3️⃣ ネガティブアラート — 「弱みがあっても採用できるか」を見極める
ネガティブアラートは、最も慎重かつ立体的に読むべき領域です。「警戒が出た=見送り」という短絡は、優秀な人材を取りこぼします。逆に「軽い注意だから大丈夫」という油断は、入社後の組織トラブルを招きます。大切なのは、なぜそのスコアが出るのかという背景を解釈し、補完する強みと掛け合わせ、職種・配置との相性まで含めて総合的に判断することです。
読み解きの前提 — アラートは「悪人判定」ではない
各アラートは、その人の「悪意」や「人格の欠陥」を測るものではありません。多くは優先順位の置き方や、自分を守ろうとする心理の現れであり、置かれる環境次第で実害になることも、ならないこともあります。一律に減点するのではなく、「この傾向は、この人のどんな心理から来ていて、どの環境で問題になるか」を読み解く視点を持ってください。
各項目の深掘り — 背景・程度・救済・職種別の振れ幅
利己主義 — 「自己利益を優先軸に置く」
背景の解釈 … 自分の利益や都合を判断の起点に置く傾向です。設問は「自分が得る利益を基準に行動する」「他人より自分を大切にする」といった優先順位の問題を測っており、必ずしも「他人を害する」という意味ではありません。自己保全の意識が強い、自分の成長や成果に貪欲、とも読めます。
程度別の読み
- 軽い注意(7.0以上)… 自分の取り分や評価に敏感。野心の表れであることも多い
- 警戒(9.0以上)… 周囲への配慮が後回しになりやすく、チーム内で摩擦が生じやすい
救済ロジック … 受容力または調整力が高ければ、自己中心的な衝動が出ても**「相手の立場を理解する」「落としどころを探る」ブレーキが働く**ため、摩擦を自分でコントロールできます。利己主義の高さは「アクセル」、受容力・調整力は「ブレーキ」と捉えると分かりやすいです。

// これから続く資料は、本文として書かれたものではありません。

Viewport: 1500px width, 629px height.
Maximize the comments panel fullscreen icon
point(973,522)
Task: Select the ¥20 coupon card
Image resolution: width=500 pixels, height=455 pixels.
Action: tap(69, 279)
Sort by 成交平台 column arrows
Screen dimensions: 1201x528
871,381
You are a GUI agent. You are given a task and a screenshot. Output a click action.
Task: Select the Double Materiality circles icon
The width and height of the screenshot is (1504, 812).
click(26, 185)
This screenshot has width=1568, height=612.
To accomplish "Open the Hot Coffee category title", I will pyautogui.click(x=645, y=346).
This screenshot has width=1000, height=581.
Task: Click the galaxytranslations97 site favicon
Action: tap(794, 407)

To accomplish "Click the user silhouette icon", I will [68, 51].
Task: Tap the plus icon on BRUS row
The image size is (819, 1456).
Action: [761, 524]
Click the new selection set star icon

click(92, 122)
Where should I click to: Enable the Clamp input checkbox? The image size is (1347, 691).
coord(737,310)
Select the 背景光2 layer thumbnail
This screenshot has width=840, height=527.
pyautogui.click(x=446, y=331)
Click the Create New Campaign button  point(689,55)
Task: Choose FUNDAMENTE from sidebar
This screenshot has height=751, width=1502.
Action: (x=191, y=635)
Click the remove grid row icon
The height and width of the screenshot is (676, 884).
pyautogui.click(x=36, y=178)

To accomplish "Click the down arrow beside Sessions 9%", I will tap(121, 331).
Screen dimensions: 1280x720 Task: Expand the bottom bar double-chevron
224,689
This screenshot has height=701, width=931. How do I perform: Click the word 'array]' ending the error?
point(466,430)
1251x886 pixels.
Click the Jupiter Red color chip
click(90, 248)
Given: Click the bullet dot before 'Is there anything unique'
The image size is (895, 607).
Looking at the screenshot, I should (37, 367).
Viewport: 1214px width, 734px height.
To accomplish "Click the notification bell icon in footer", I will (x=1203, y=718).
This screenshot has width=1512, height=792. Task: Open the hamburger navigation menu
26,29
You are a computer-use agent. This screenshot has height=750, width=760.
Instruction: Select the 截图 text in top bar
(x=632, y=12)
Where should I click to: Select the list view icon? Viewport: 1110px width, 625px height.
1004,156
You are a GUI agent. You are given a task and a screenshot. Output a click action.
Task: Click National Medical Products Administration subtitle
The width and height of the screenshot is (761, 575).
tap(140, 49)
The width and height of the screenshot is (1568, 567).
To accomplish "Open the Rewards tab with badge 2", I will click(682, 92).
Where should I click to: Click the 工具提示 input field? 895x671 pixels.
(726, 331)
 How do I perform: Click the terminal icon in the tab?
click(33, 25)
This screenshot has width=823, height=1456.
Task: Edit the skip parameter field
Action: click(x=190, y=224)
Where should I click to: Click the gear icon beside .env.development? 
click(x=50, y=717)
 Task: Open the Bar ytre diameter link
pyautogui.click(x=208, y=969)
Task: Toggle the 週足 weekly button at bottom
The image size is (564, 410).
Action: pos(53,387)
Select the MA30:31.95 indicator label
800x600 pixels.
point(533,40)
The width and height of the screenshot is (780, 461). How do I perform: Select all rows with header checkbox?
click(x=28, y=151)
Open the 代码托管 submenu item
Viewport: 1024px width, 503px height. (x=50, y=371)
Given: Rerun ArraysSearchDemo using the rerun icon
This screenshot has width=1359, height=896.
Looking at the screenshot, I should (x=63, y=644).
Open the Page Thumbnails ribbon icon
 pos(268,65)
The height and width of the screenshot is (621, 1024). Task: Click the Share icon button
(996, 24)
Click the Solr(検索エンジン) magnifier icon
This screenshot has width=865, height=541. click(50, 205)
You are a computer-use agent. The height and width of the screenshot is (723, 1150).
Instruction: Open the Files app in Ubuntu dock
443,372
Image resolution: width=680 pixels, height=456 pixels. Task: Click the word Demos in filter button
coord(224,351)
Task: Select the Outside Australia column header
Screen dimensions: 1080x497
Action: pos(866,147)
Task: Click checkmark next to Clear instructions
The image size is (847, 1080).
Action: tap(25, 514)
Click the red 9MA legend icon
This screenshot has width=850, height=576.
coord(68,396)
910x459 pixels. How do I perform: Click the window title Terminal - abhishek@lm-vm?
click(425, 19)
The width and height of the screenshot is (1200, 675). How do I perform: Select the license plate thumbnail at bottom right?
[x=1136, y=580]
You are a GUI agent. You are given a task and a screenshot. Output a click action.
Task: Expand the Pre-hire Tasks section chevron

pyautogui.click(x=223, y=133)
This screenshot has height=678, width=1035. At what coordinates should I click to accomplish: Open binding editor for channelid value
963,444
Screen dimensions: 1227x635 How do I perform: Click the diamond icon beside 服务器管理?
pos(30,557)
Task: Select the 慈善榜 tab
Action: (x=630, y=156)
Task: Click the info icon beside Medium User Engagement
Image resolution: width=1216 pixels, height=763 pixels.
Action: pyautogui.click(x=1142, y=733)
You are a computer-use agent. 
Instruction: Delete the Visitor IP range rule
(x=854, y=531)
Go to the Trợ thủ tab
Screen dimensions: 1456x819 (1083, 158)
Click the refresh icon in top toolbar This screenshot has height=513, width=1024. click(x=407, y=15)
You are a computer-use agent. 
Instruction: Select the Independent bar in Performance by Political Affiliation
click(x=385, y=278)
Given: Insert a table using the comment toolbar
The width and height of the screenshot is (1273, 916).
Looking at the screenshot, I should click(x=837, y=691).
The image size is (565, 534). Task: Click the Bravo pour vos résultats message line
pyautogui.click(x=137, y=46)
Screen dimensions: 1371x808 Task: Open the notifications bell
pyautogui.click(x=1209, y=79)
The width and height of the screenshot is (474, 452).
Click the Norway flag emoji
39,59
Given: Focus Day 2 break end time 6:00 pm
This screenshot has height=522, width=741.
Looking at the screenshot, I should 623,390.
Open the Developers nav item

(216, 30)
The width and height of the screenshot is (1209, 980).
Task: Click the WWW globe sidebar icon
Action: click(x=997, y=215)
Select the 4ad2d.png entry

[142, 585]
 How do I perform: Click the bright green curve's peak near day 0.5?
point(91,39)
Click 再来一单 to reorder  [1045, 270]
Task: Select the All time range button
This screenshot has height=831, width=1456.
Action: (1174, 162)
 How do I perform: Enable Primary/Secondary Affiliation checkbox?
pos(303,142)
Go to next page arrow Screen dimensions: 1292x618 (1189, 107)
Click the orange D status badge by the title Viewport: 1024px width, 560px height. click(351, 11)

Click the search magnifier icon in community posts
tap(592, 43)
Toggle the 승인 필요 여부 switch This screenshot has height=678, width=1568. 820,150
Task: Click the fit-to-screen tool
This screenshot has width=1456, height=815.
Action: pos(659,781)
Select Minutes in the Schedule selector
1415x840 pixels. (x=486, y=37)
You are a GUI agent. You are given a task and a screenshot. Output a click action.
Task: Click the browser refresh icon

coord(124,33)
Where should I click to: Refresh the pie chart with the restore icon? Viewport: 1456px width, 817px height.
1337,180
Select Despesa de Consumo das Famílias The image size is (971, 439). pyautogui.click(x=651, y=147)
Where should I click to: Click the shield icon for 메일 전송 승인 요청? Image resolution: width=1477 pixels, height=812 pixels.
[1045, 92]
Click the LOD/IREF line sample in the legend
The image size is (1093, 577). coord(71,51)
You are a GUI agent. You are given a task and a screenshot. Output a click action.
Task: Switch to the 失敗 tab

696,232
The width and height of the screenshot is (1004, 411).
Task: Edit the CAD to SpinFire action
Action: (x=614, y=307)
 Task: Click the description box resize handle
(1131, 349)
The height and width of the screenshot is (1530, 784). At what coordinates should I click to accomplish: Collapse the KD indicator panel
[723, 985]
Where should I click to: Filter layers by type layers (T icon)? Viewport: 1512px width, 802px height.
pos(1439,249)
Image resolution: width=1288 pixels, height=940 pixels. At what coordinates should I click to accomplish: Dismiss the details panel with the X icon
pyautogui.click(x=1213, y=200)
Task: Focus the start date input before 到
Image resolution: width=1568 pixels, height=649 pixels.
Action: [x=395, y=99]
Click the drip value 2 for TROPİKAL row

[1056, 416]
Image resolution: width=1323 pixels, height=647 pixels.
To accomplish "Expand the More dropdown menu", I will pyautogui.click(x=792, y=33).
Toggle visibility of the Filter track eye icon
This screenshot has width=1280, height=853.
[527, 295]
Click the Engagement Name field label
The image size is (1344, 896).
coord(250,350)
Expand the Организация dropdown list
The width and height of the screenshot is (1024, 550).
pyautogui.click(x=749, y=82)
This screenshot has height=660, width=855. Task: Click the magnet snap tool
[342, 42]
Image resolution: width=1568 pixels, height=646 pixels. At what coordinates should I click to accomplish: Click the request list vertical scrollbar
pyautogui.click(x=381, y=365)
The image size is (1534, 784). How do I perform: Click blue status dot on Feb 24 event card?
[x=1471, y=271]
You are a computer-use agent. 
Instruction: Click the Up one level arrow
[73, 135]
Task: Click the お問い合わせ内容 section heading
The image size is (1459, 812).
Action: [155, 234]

職種での振れ幅 … 個人成果が明確な職種(独立型営業、トレーダー、スペシャリスト)では、自己利益への貪欲さがむしろ推進力になります。一方、チームの相互依存が強い職種(PM、CS、製造ライン)では摩擦が表面化しやすく、慎重な判断が必要です。
社会的陰謀 — 「他者を下げる情報を広める」
背景の解釈 … 設問は「噂話が楽しい」「悪評を周りに教える」「冗談で人をけなす」を測っており、核心はネガティブな情報を組織内に伝播させる点にあります。本人に強い悪意がなく「場を盛り上げているつもり」のこともありますが、組織の空気への影響は他のアラートより大きく、連鎖的に広がる性質があります。
程度別の読み
- 軽い注意(7.0以上)… 雑談の延長で人の話をしがち。無自覚なことが多い
- 警戒(9.0以上)… 他者を下げる情報発信が習慣化している可能性。離職連鎖や派閥形成の火種になりうる
救済ロジック(条件は厳しめ) … 救済の余地は他項目より狭く、面接での言動が誠実で、特定人物への批判が一切見られないことが最低条件です。スコアが高くても面接で誠実さが確認でき、かつ他のアラート(他責・利己)が低ければ、検査時の回答の癖だった可能性を検討します。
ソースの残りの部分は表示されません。